Congress is hard at work extending a set of popular tax breaks. Those for individuals include tuition credits, sales tax credits, and real estate tax credits. For corporations, there are credits for the construction of housing developments, and a multitude of credits to encourage large corporations to hire new employees.
To help pay for this, the reconciliation bill making its way through Congress added little-noticed Sec. 413, in which Congress proposes additional taxes on Subchapter S corporations. Specifically, they propose that under certain conditions, 100% of S Corp income will be subject to FICA (aka Social Security) tax. Peter Blank at the non-partisan Kiplinger Tax Letter, which follows tax issues in Washington, told me the bill is “almost certain” to pass.
This may sound like obscure tax speak, but it affects a lot of small businesses. Some 62% of American corporations are S Corps. The S Corp gets special treatment because it is required to be small, and most S Corps have fewer than four employees and an average of 1.8 shareholders. Because it’s for small businesses only, an S Corp avoids the double taxation of a large corporation– the S Corp owner includes the corporation’s income as his own, and pays income tax on it.
The S Corp owner currently pays FICA tax on his/her salary, which is required to be equivalent to what the owner would have to pay someone else to do that job. Any additional income is subject to income tax, but not FICA (social security) tax. That’s because someone who takes the risk to start a business is presumably entitled to a return on his/her investment— the equivalent of a corporate dividend for a C Corp.
The proposed law would change that.

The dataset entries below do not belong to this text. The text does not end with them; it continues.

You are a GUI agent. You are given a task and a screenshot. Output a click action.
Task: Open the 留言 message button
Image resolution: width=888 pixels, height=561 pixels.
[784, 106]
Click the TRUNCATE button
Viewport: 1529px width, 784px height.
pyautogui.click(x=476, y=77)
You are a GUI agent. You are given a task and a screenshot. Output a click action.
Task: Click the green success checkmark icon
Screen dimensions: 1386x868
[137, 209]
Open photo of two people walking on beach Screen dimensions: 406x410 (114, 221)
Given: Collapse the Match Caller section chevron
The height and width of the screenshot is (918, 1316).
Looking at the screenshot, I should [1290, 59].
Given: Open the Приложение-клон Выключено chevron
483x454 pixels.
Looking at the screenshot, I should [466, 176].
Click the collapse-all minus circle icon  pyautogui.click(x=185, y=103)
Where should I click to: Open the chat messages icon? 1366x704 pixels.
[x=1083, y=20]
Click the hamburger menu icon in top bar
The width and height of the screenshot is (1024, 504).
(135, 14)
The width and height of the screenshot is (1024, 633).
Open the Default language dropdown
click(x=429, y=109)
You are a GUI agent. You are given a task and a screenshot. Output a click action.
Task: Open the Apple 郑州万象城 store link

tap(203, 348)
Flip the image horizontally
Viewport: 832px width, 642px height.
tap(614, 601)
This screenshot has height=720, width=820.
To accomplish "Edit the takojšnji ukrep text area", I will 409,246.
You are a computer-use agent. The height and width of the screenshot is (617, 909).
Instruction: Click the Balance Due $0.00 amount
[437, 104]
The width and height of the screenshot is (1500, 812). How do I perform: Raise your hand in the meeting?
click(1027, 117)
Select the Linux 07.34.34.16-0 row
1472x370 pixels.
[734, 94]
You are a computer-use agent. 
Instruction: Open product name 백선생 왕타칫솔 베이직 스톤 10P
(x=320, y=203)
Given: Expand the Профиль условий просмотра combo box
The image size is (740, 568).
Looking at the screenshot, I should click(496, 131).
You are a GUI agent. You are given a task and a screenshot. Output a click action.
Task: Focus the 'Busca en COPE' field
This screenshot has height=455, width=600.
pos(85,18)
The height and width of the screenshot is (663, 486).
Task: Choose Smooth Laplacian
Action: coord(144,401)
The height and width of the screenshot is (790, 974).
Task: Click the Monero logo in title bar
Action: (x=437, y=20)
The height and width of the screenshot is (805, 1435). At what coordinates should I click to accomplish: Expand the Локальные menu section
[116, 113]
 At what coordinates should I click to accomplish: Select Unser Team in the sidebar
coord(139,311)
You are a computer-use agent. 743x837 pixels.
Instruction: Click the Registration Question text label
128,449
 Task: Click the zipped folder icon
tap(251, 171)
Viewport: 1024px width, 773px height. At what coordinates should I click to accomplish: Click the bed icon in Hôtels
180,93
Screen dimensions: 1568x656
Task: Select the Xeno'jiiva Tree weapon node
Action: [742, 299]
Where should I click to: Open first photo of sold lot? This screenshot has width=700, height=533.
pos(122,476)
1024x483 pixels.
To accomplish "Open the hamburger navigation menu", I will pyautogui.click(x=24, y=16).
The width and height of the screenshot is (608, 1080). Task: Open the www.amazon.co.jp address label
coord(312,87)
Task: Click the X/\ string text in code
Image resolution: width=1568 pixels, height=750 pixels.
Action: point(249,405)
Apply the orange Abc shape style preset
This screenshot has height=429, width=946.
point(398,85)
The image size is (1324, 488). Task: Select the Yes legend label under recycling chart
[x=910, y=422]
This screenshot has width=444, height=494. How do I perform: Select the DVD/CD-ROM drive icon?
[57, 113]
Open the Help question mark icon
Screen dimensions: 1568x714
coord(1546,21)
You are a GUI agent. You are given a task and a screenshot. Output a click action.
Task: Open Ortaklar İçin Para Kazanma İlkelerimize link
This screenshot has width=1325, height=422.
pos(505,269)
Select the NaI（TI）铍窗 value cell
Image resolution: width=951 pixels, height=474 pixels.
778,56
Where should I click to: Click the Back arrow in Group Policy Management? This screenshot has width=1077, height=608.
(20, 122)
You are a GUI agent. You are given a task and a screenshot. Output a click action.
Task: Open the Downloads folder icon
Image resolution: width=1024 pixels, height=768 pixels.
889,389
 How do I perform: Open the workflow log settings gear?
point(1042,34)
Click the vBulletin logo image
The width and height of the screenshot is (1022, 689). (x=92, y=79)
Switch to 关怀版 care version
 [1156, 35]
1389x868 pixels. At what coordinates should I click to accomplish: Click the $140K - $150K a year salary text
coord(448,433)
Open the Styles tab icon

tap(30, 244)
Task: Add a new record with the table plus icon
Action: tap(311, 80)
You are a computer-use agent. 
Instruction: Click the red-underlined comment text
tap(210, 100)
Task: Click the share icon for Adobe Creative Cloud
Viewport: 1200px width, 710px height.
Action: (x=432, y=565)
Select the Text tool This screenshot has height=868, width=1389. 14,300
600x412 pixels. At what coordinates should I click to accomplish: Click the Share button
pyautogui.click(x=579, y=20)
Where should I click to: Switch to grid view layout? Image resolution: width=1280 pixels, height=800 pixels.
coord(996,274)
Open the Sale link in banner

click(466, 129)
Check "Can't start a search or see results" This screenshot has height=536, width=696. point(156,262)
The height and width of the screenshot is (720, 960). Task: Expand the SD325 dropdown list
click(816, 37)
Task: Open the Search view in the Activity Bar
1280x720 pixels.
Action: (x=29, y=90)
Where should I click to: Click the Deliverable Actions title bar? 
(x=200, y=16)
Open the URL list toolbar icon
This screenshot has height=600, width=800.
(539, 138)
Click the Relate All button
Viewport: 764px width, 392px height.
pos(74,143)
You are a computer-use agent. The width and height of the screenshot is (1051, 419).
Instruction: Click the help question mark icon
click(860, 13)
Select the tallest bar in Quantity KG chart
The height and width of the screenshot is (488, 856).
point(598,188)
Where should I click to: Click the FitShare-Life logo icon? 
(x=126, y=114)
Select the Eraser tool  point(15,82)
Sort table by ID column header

For service businesses in certain fields, having three or fewer employees doing the primary work (and that’s most S Corps), all S Corp income would be subject to FICA tax, not just the salary.
In the past, FICA tax hasn’t applied to unearned income, which includes interest income, rents, dividends, royalties, stuff you sold during the year, etc. The health care bill opened the door to changing that, levying Medicare tax on the income of high-earning individuals. The changes proposed in HR 4213, however, would target low-earning individuals as well.
The rationale supporters use is that lawyers and doctors are abusing S Corps to avoid self-employment taxes, paying themselves a minimal salary and taking the vast majority as dividend. And surely there is some abuse like that.
But in this bill, Congress has defined professional services in such a way that it would include bookkeepers, athletic trainers, yoga studios, paralegals, struggling actors, acupuncturists, and a wide range of other occupations that lie within the “professional fields” specified. Then they’ve included the vague term “consulting.” Does that include freelance computer programmers? Gardeners? Health food nutritionists? Psychics? The IRS will make the final determination, but it will likely favor collecting more tax from more people.
Let’s take some real-life examples: a bookkeeper who made $20,000 last year through his S Corp. A man starting a business as an athletic trainer in a small town. A self-employed computer consultant whose specialty is such that he makes a living, but just barely. These are people who have taken (or who plan to take) the risk to become self-employed, who have used the S Corporation rules to ease the tax burden of being self-employed— that 15.3% surprise at the end of the year, no matter how little you earned. And Congress plans to raise their taxes.
There’s a bigger picture: so far this year, Congress has already passed one bill and will likely pass this one too, both of which expand FICA tax to non-wage income. With HR 4213, it’s no longer confined to just the rich. They’ve opened a door that will not easily be closed– we can expect more taxes on small businesses to pay for goodies for large corporations. And in this economy, there’s no room for entrepreneurs to raise prices.
Should the Fed take $3,000 in tax from a struggling small business that supports a family on $20,000, while giving more tax breaks to big corporations? If you don’t think so, ask your Senators and Representatives to change HR 4213. But I predict they won’t listen.